Insinerator sendiri merupakan salah satu teknologi thermal yang akan digunakan Pemprov DKI Jakarta untuk mereduksi jumlah sampah ibu kota. Sampai saat ini, pemerintah sudah menggunakan insinerator di Pembangkit LIstrik Tenaga Sampah (PLTSa) Bantargebang. Selain itu, pemerintah juga tengah berupaya membangun FPSA dengan insinerator di empat wilayah Jakarta.
Penggunaan insinerator sebagai alat pengolah sampah, kata Aminullah, akan berdampak buruk bagi lingkungan dan makhluk hidup. Sebab sampah yang dibakar akan menghasilkan beberapa senyawa yang sangat beracun, khususnya dioksin dan furan. Dioksin sendiri dalam banyak penelitian,merupakan senyawa yang dapat menyebabkan kerusakan hati, gangguan reproduksi, cacat lahir, hingga kanker. Dalam hal emisi gas rumah kaca, menurut laporan Evaluation of the Climate Change Impact of Incineration in the United Kingdom, setiap ton sampah yang diproses melalui insinerator menghasilkan sekitar 1,43 ton CO2. Dengan menggunakan estimasi tersebut, FPSA yang berkapasitas sekitar 2.000 ton sampah akan melepas 2.860 ton CO2 ke langit Jakarta setiap harinya. Jumlah CO2 tersebut setara dengan 5.600 sepeda motor yang berjalan bersamaan sejauh 5 km.

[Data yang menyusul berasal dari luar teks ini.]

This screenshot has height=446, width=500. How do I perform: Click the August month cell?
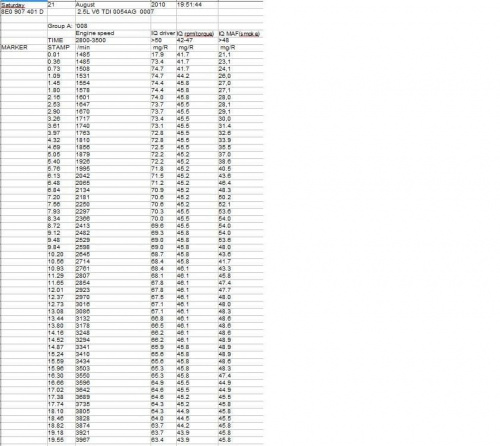113,5
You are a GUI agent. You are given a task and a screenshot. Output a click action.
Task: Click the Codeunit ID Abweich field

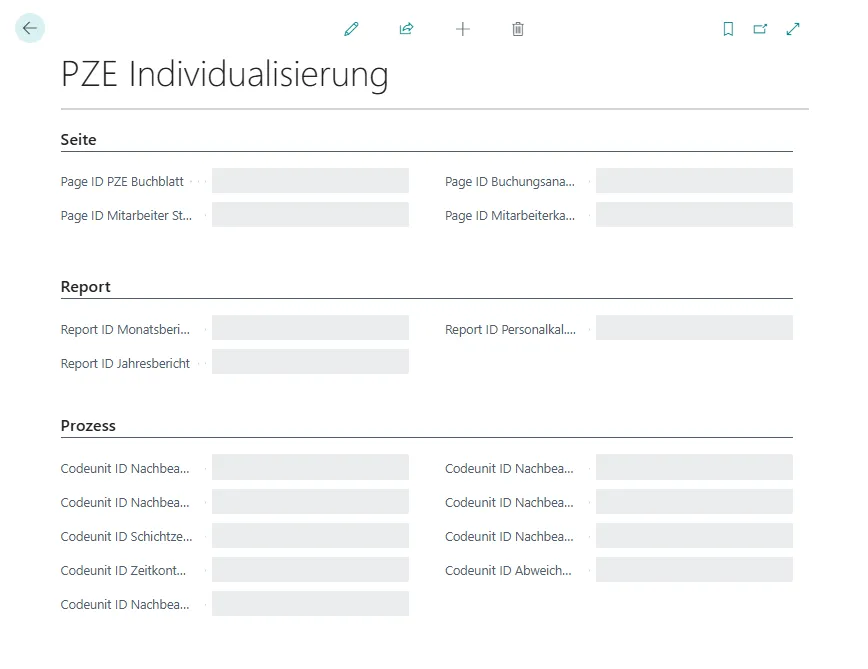(x=694, y=569)
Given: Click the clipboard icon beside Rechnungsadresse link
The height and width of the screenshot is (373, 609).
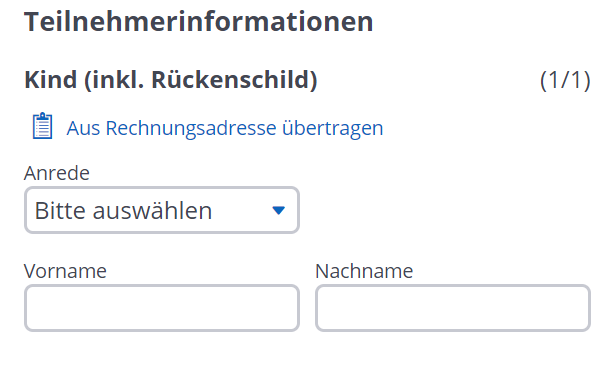Looking at the screenshot, I should pyautogui.click(x=42, y=126).
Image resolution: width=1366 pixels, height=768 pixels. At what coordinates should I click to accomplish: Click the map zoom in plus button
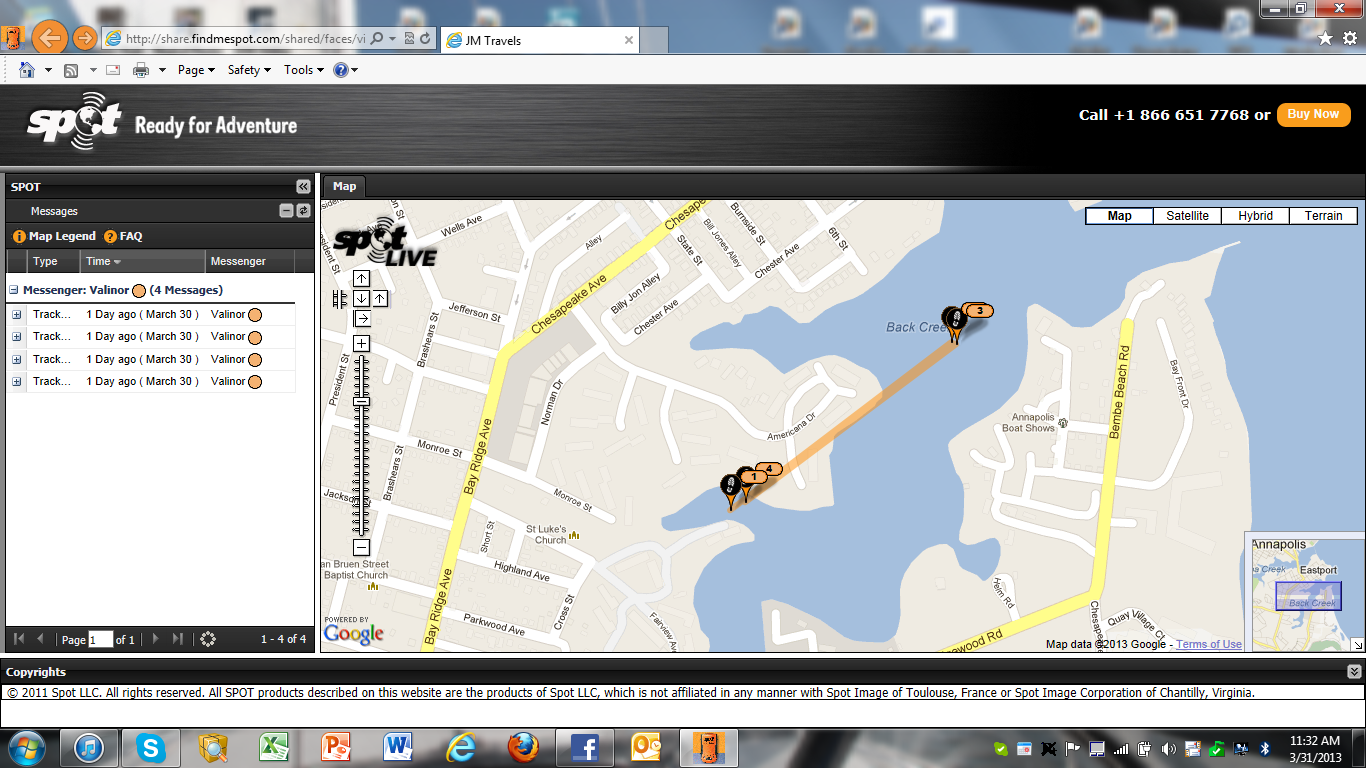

Selain itu, insinerator juga dapat melepas merkuri lebih banyak ketimbang PLTU batubara. New York Department of Conservation mencatat, satu unit incinerator melepas merkuri 14 kali lebih banyak ketimbang 1 unit PLTU batubara.
Lebih lanjut, Aminullah menyebut penggunaan insinerator di Jakarta merupakan proyek yang dipaksakan. Sebab, dalam proses pembangunannya, teknologi tersebut kerap mendapat penolakan dari masyarakat, bahkan ditinggal investor.
“Rencana FPSA Rorotan ditolak warga, FPSA mikro Tebet juga ditolak warga, ITF Sunter ditinggal Investor. Proyek ini lebih banyak merugikan masyarakat dan lingkungan tapi masih saja dipaksakan pemerintah,” kata Aminullah. Dia juga mendesak agar pemerintah menaati putusan PT DKI Jakarta terkait pengendalian polusi udara. Sebab kualitas udara merupakan bagian dari hak warga negara atas lingkungan yang baik dan sehat. Mengabaikan polusi udara berarti mengabaikan hak asasi manusia.
“Hukum sudah ditegakkan, tinggal pemerintah, mau mentaati hukum untuk mengutamakan keselamatan warga dengan menjaga lingkungan, atau sebaliknya, kembali melawan hukum dan menyebar polusi dengan membangun fasilitas pembakaran sampah,” tutup Aminullah.